Tatiana ferma les yeux, et Alexanne décida de la laisser tranquille. Elle mangea ses céréales et sortit dans la cour pour observer l’énergie des plantes médicinales. Elle ralentit sa respiration comme sa tante le lui avait enseigné et exprima intérieurement la volonté de « voir ». Un beau halo de couleur doré entoura alors toutes les feuilles, comme si elles s’étaient allumées de l’intérieur. Alexanne leva les yeux sur les grands arbres et vit chacune de leurs branches, entourée d’une lumière verdâtre. Tout s’illuminait : les fleurs, les plantes, l’herbe, les arbustes, les arbres !

Coquelicot se posa sur son épaule et regarda dans la même direction pour voir ce qui la fascinait ainsi.

— Je vois l’énergie ! s’exclama l’adolescente.

La petite créature balança doucement la tête-de gauche à droite, comme pour lui dire : enfin !

— Es-tu la seule fée de la région ?

Coquelicot se tourna vers les rosiers, à gauche, et se mit à gazouiller. Une centaine de petites têtes blondes, brunes, rousses et noires émergèrent des fleurs, et Alexanne fut si surprise qu’elle sursauta. Matthieu arriva au même moment dans la cour et l’interpella. L’adolescente perdit instantanément sa concentration. Toutes les fées disparurent, et le paysage perdit ses belles couleurs.

Alexanne courut se jeter dans les bras de Matthieu et le serra avec affection.

— Je ne pensais pas que tu t’étais autant ennuyée de moi, la taquina-t-il.

— J’ai tellement de choses à te raconter ! Tu ne croiras jamais ce que j’ai fait la nuit dernière !

— Et moi, j’ai quelque chose à te montrer.

Il prit sa main et l’emmena devant la maison, où l’attendait la nouvelle voiture que ses parents lui avaient offerte pour son anniversaire, le matin même. Alexanne lui dit qu’elle était contente pour lui, mais déplora de ne pas lui avoir acheté de présent.

— Tu es mon plus beau cadeau, affirma-t-il.

Ils s’embrassèrent un long moment. Puis, se rappelant le danger que Matthieu courait en présence de son oncle, Alexanne lui demanda de lui faire faire une balade. Le jeune homme lui ouvrit galamment la portière du côté passager, puis alla s’asseoir derrière le volant. Il fit démarrer le moteur avec fierté, et la voiture s’éloigna de la maison.

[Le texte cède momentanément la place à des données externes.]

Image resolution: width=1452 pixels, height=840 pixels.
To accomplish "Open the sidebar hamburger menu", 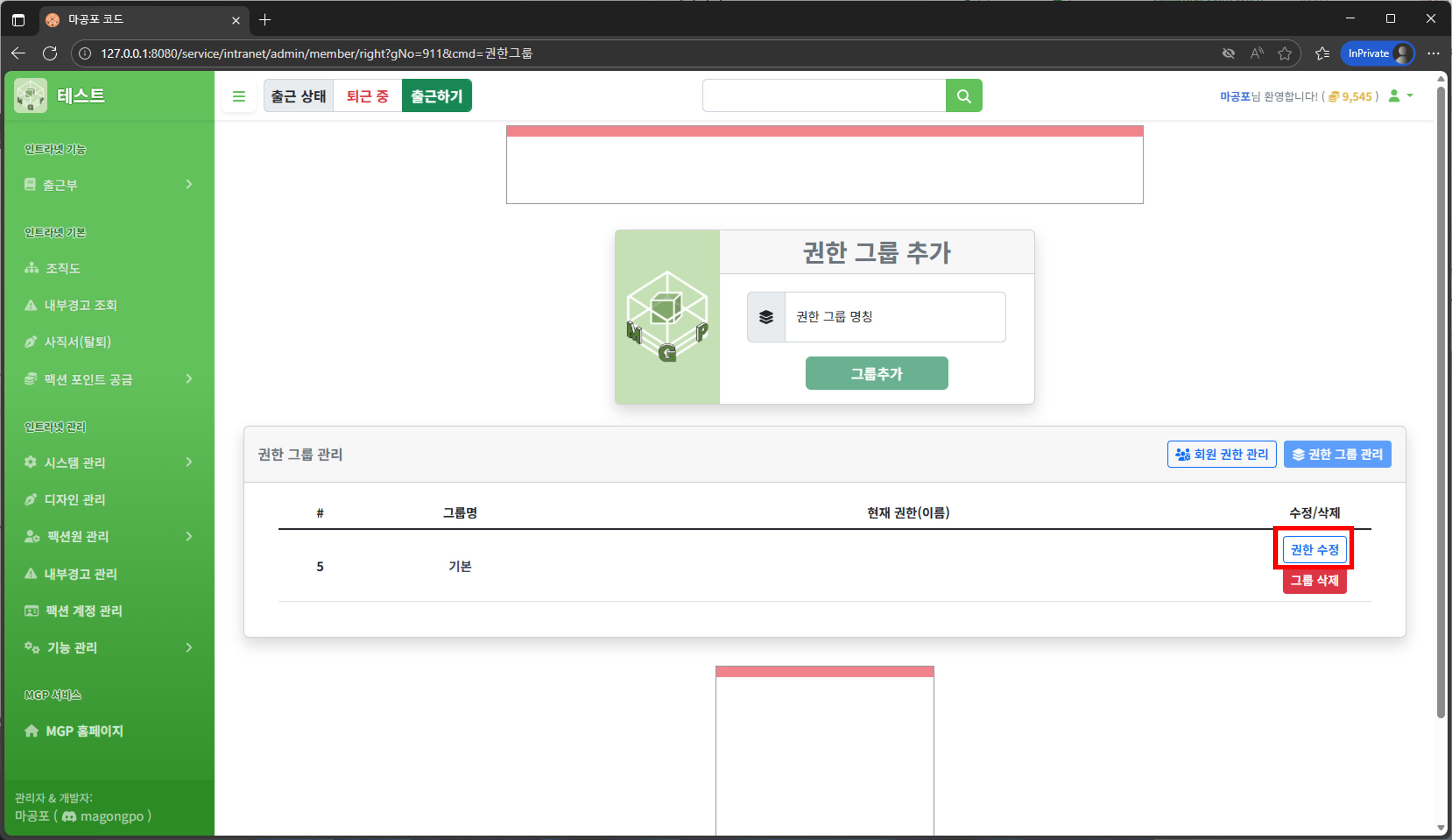I will 239,96.
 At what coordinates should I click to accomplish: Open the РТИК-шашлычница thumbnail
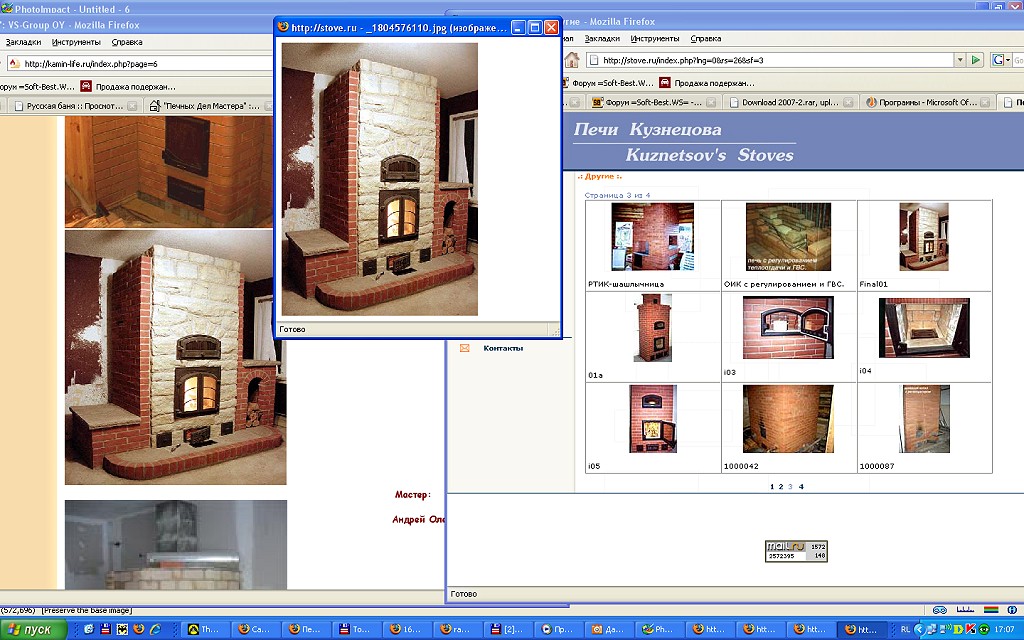tap(653, 237)
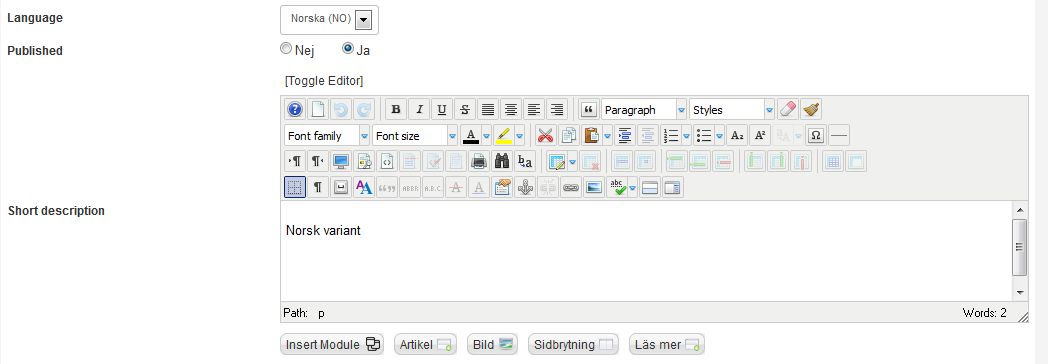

Alexanne se mit à chercher un poste de radio. Elle n’aperçut donc pas Alexei qui les observait, caché entre les arbres. Tandis qu’ils roulaient dans le rang bordé d’arbres, l’adolescente s’aperçut que les rues bondées et bruyantes de Montréal ne lui manquaient plus. Même ses anciens amis n’étaient plus qu’un souvenir. Elle appartenait désormais à cet endroit paisible, auprès de sa tante, des fées et d’un homme-loup réformé, là où les pouvoirs magiques dont elle avait hérité pourraient enfin s’épanouir. Son seul souhait était maintenant de déployer ses propres ailes.